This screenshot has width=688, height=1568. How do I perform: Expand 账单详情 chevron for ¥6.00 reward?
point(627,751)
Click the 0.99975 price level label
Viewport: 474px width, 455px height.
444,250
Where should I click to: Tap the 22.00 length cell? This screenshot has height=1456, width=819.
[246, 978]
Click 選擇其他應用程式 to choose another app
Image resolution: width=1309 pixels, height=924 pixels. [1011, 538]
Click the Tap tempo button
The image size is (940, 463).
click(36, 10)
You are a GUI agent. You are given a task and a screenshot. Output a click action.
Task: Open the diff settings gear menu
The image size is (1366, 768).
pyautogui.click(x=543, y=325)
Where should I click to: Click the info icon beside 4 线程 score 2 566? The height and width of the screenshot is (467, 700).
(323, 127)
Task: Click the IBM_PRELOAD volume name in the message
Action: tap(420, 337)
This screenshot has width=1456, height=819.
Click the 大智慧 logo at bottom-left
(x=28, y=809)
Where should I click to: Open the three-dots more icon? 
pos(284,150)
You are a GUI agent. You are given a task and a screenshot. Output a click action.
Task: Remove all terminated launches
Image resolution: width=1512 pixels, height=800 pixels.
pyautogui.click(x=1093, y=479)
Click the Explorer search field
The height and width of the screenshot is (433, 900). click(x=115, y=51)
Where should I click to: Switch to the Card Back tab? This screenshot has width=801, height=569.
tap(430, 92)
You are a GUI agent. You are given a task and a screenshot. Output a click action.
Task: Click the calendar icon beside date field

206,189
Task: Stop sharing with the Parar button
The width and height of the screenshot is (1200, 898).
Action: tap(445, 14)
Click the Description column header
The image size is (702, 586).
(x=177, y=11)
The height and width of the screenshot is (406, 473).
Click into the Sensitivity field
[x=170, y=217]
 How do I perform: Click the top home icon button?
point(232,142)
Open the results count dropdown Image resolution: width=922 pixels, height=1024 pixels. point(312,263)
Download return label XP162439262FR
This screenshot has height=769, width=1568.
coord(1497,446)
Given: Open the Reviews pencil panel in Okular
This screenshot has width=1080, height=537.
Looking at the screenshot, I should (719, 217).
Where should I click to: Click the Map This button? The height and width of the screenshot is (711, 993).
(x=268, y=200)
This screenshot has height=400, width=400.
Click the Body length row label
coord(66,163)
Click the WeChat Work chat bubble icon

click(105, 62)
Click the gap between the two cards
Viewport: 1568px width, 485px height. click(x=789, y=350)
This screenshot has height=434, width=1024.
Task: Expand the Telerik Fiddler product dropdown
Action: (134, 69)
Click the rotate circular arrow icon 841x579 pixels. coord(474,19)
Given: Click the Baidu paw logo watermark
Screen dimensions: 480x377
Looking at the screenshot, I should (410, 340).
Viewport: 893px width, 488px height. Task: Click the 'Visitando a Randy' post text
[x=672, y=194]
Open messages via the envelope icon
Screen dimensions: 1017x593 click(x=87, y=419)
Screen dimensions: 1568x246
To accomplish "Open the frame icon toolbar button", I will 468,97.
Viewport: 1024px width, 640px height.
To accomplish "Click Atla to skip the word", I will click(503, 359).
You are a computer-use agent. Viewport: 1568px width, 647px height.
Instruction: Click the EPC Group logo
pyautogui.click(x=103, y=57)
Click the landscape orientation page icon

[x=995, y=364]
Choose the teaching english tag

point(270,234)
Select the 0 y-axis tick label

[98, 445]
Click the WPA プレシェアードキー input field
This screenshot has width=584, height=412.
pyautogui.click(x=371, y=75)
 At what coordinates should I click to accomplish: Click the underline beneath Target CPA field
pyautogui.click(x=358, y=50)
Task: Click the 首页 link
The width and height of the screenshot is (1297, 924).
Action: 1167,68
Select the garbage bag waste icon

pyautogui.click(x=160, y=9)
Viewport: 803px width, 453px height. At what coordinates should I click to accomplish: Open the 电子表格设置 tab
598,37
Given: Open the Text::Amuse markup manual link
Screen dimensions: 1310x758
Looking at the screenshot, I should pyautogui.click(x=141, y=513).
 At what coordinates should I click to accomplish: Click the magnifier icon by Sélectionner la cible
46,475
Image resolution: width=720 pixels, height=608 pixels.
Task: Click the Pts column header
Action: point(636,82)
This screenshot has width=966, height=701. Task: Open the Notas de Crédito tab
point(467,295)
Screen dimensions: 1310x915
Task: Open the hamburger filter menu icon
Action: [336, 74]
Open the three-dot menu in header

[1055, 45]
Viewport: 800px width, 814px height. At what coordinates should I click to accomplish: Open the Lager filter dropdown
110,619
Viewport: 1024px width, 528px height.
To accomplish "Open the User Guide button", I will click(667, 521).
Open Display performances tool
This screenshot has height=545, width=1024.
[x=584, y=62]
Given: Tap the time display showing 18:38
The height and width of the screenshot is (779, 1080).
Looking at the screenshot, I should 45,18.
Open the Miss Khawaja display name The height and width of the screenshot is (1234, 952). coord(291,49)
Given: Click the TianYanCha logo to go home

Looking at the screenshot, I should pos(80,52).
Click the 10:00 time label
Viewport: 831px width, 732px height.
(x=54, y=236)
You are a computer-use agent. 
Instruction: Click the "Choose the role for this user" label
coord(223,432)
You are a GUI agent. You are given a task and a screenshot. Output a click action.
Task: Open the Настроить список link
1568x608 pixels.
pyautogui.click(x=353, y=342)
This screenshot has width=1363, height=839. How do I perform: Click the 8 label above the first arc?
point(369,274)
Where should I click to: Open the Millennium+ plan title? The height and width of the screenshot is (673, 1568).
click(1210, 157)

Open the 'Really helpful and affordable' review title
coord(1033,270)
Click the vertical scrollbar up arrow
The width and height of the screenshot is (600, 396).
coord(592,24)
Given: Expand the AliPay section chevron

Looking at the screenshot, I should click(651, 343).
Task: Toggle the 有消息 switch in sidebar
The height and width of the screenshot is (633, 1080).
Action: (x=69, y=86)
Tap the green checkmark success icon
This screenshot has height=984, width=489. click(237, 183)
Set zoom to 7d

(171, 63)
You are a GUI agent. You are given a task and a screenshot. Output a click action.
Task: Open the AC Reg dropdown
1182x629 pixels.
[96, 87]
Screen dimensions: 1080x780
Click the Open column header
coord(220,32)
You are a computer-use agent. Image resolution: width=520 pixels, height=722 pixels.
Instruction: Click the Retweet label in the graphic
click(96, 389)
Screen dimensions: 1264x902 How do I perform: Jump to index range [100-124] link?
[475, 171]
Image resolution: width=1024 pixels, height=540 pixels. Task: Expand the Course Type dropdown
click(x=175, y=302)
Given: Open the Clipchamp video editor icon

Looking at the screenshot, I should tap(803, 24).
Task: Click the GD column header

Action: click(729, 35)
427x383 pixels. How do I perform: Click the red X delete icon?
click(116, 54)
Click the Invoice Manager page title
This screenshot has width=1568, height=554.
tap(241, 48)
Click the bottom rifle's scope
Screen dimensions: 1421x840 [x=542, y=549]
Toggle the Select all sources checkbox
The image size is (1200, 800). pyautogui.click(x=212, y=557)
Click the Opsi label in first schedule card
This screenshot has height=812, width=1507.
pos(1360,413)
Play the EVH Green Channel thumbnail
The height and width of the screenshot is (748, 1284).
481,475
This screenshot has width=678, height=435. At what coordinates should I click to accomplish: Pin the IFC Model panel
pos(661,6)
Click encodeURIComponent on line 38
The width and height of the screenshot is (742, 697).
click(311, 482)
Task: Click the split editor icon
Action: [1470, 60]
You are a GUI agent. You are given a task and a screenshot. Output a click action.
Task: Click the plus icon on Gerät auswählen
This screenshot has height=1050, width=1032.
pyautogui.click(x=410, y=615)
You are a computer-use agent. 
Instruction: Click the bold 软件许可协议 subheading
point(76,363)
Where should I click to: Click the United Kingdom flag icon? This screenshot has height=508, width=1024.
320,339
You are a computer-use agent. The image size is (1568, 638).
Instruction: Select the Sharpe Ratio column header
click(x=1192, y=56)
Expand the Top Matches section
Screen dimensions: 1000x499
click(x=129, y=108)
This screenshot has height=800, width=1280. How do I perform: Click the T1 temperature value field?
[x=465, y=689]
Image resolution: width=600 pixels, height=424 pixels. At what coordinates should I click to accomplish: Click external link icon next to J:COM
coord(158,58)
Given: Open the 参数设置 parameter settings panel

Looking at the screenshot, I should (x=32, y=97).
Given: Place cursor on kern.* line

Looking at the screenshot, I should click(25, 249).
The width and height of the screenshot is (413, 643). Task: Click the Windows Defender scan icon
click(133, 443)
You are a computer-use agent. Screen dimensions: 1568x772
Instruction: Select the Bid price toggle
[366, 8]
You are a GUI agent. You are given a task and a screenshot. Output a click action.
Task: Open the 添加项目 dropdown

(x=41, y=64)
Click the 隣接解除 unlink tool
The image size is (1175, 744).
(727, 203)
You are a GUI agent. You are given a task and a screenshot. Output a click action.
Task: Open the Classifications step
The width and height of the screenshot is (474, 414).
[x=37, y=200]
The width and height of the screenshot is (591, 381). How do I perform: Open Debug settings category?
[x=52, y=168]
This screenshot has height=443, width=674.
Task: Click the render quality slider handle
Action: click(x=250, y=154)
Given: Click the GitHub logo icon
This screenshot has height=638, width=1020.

◆ TASK TO COMPLETE
Each line in the entries above that includes the string "arrow" should be extracted.

◆ WRITTEN RESPONSE
Click the rotate circular arrow icon 841x579 pixels. coord(474,19)
Click the vertical scrollbar up arrow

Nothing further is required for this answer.